Rosenberg et Olshan, 1970 ; Rosenberg et Sedlack, 1972)17. Ainsi, du point de vue de leur organisation cognitive, les cooccurrences entre les traits sont principalement structurées par la valence. Autrement dit, des traits comme « chaleureux » et « généreux » sont mentalement positivement corrélés entre eux, et négativement corrélés à des traits comme « asocial » et « hypocrite », qui sont positivement corrélés entre eux. Labourin et Lecourvoisier (1986) ont obtenu cette dimension évaluative à l’aide d’une procédure analogue à celle de Asch (1946). Les sujets devaient se former une impression sur des portraits de personnes fictives constitués à l’aide de différentes combinaisons de traits. Ils devaient se concentrer sur les traits les plus évaluatifs, c'est-à-dire, ceux qui leur permettaient d’apprécier ou de déprécier. Ils devaient ensuite juger les personnes sur d’autres traits. Les résultats d’un EMD ont fait émerger deux dimensions dont la première était clairement évaluative et interprétée par les auteurs comme étant en rapport avec la sociabilité plus ou moins bonne des individus.

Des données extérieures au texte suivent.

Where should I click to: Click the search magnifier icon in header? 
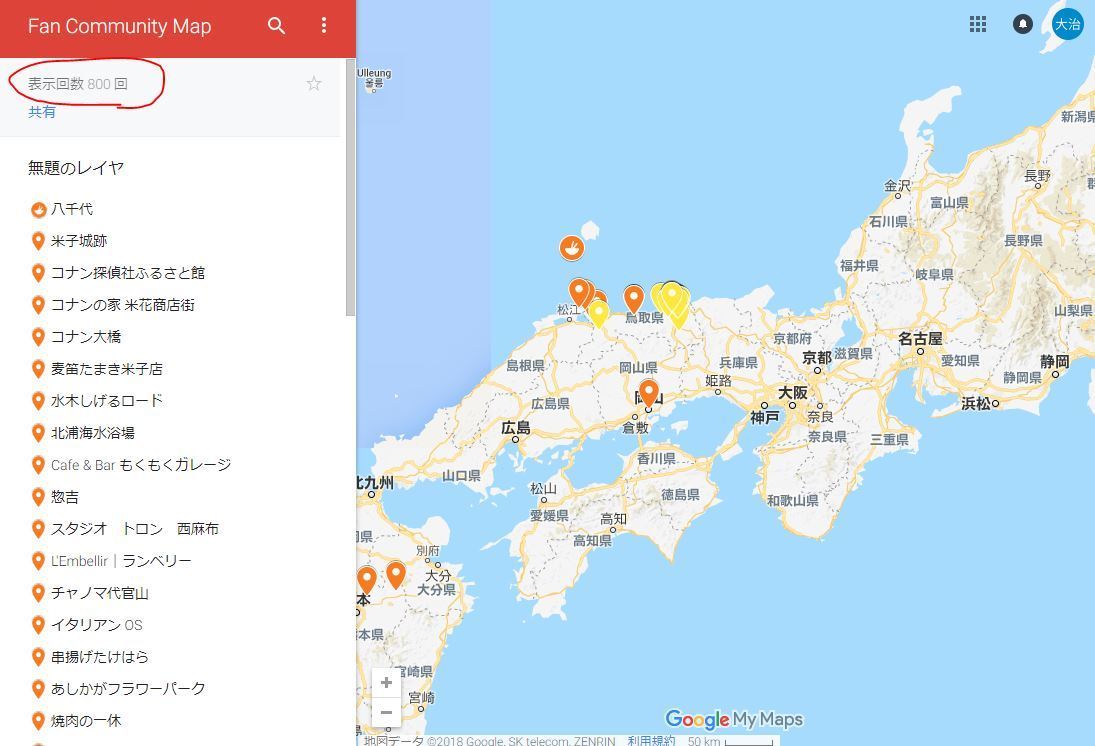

Ces résultats permettent de rendre compte de la consistance évaluative observée dans les jugements personnologiques, qu’ils soient réalisés dans des tâches de formation d’impression sur des cibles fictives (Asch, 1946), visionnées en vidéo (Nisbett et Belows, 1977), ou qu’ils soient réalisés dans des tâches de description personnologique (Thorndike, 1920) ou des tâches d’amorçage (Higgins et al., 1977)18. En effet, les résultats conduisent à avancer que l’organisation cognitive des traits est structurée par leur valence. Ainsi, dès qu’il s’agit de juger la personnalité d’un individu, tout un chacun s’en remettrait à une TIP évaluative et inférerait des traits positifs à partir d’autres traits positifs, et des traits négatifs à partir d’autres traits négatifs (Kim et Rosenberg, 1980), ce que confirment les travaux les plus récents portant sur ce sujet (McCarthy et Skowronski, 2011 ; Orehek et al., 2010).

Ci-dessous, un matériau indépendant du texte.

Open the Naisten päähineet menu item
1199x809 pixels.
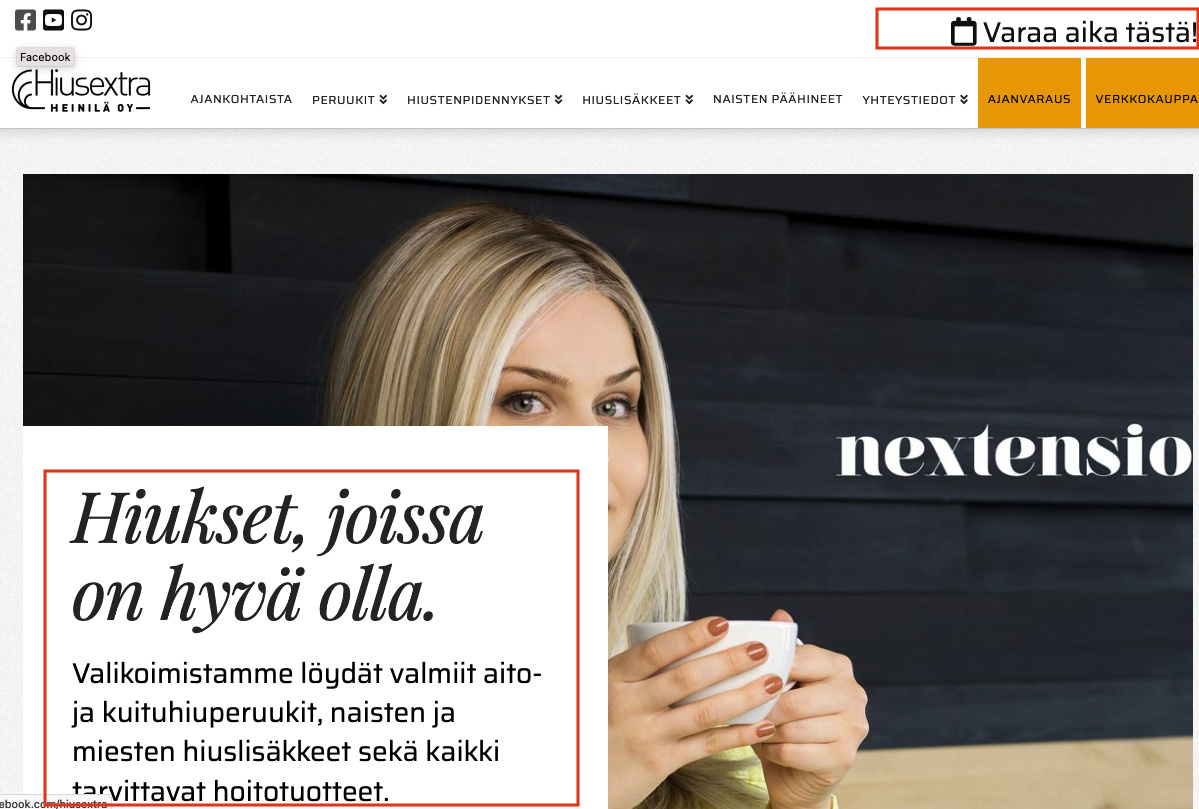pos(778,99)
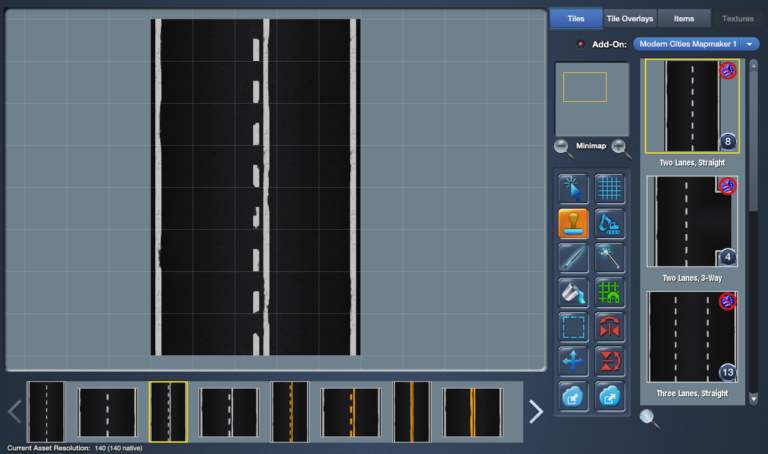
Task: Open the Modern Cities Mapmaker 1 dropdown
Action: (x=696, y=44)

17 Notons que ce résultat est également est tout à fait consistant avec celui que retrouve les chercheurs en psychologie de la personnalité. En effet, ces derniers étudient la structure des traits à partir d’inventaires de personnalité à l’aide desquels les sujets fournissent des descriptions d’eux-mêmes ou d’un autrui. Ces descriptions ne reposent pas sur des traits mais sur des descriptions comportementales exemplifiant ces traits. Quel que soit le nombre de dimensions dégagées par les analyses factorielles, il apparaît souvent que ces dimensions sont sous-tendues par un facteur évaluatif global opposant les items à valence positive aux items à valence négative (voir Srivastava, Guglielmo et Beer, 2010).

18 Il faut préciser que les effets d’amorçage évaluatif ne sont pas directement expliqués par les auteurs à l’aide du concept de TIP mais par un concept proche : celui du réseau sémantique (Collins et Loftus, 1975). Selon la théorie du réseau, tout concept, et notamment les traits, sont connectés par les liens sémantiques (appelés les nœuds), formant ainsi un réseau. Ainsi, lorsqu’un sujet est exposé à un stimulus ayant une certaine valence (ex : l’adjectif « chaleureux »), il est supposé activer le nœud correspondant dans le réseau, cette activation se propageant et activant aussi les nœuds associés (ex : d’autres traits positifs comme honnête, sociable, etc.). Ainsi, la théorie du réseau fournit une explication purement cognitive de l’organisation de tout concept. Elle n’est en ce sens pas étrangère à la notion de TIP qui porte quant à elle précisément sur l’organisation cognitive des traits.